Training Model Struggling with Character Recognition in Custom Sports Fonts

Suriyapongmax commented 3 months ago

I am working on an OCR project aimed at accurately reading player numbers and names from sports images. These images feature 10 different custom fonts, predominantly thick and bold, which cater to a sports aesthetic. The primary challenge is the model's ability to distinguish between similar characters, particularly under the constraints of these stylized fonts.

Fonts: 10 custom sports fonts (English A-Z, a-z, 0-9). Training Data: Generated dataset of ~200K images, including mixed cases of 3-10 characters with stroke and non-stroke and numbers (00-99) for each font.

After I train with num_iter: 750000 , loss: 0.00126, Valid loss: 0.15052

Problems Encountered:

I test with Validate the accuracy is around 94% but if I test with train set the accuracy is still 85-90% which I think it should more than that because I train with 750K iterations and it should higher than Validate.
Confusion Between Similar Characters: The model often gets mixed up with characters that look alike. For instance, it reads 'NATALIE' as 'NATALlE,' mixing up 'I' and 'l'. It also confuses 'Q' with 'O' and 'Z' with 'z'. I think this might be happening because the training set mixes up upper and lower case randomly. If I switch to using words in all upper case like 'AAAA' or all lower case like 'aaaa' or 'Aaaa" , do you think that could make it better?
Random incorrect predictions with no apparent pattern (e.g., 'EGH' to 'DF').

Request for Help: I am seeking advice on improving my model’s performance in differentiating similar-looking characters,. Any suggestions on training strategies, network adjustments, or data preprocessing techniques would be greatly appreciated.

here are acutal image I want to predict

here are generated image I used as training set. nbv5231665978 oc210030322606 oc220080106966 oc220080146883 oc556143399804

here is the config I use batch_size: 32

FT: False optim: False lr: 1 beta1: 0.9 total_data_usage_ratio: 1.0 batch_max_length: 34 imgH: 64 imgW: 600 rgb: False contrast_adjust: 0.0 sensitive: True PAD: True data_filtering_off: False Transformation: None FeatureExtraction: VGG SequenceModeling: BiLSTM Prediction: CTC num_fiducial: 20 input_channel: 1 output_channel: 256 hidden_size: 256 decode: greedy

THANK YOU IN ADVANCE !!

alikhalil98771 commented 3 months ago

Hi, I want to ask you how long it took you to fine-tune the model with this number of iterations and dataset size, as I only used 3000 iterations and 20K images, and it is taking a very long time.

Suriyapongmax commented 3 months ago

Hi, I want to ask you how long it took you to fine-tune the model with this number of iterations and dataset size, as I only used 3000 iterations and 20K images, and it is taking a very long time.

200K images with 40,000 Iteratios about 1 hour.

alikhalil98771 commented 3 months ago

Hi, I want to ask you how long it took you to fine-tune the model with this number of iterations and dataset size, as I only used 3000 iterations and 20K images, and it is taking a very long time.

■ Collected material ■
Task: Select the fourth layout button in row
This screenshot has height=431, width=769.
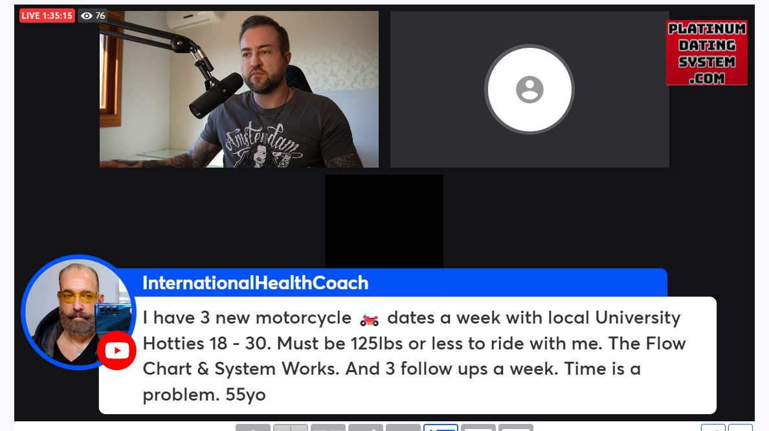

■ Work to complete ■
1. In the OCR forum thread, rewrite the passage starting at "Confusion Between Similar" and ending at "make it better?", changing "training set" to "training data".
2. According to the OCR forum thread, how long did training on 200K images with 40,000 iterations take?
3. Please carry on the OCR forum thread from where it stops.
The data has no connection to the OCR forum thread.

■ Results of the exercise ■
1.
Confusion Between Similar Characters: The model often gets mixed up with characters that look alike. For instance, it reads 'NATALIE' as 'NATALlE,' mixing up 'I' and 'l'. It also confuses 'Q' with 'O' and 'Z' with 'z'. I think this might be happening because the training data mixes up upper and lower case randomly. If I switch to using words in all upper case like 'AAAA' or all lower case like 'aaaa' or 'Aaaa" , do you think that could make it better?

2. About 1 hour.

3.
200K images with 40,000 Iteratios about 1 hour.

Thanks for the reply. Also can you please tell me the gpu specification where I have 3050 12G and it still going more than 4 hours.

Suriyapongmax commented 3 months ago

Hi, I want to ask you how long it took you to fine-tune the model with this number of iterations and dataset size, as I only used 3000 iterations and 20K images, and it is taking a very long time.

200K images with 40,000 Iteratios about 1 hour.

Thanks for the reply. Also can you please tell me the gpu specification where I have 3050 12G and it still going more than 4 hours.

I use 4060Ti 16GB. How much learning rate & Batch size you choose ?

alikhalil98771 commented 3 months ago

Hi, I want to ask you how long it took you to fine-tune the model with this number of iterations and dataset size, as I only used 3000 iterations and 20K images, and it is taking a very long time.

200K images with 40,000 Iteratios about 1 hour.

Thanks for the reply. Also can you please tell me the gpu specification where I have 3050 12G and it still going more than 4 hours.

I use 4060Ti 16GB. How much learning rate & Batch size you choose ?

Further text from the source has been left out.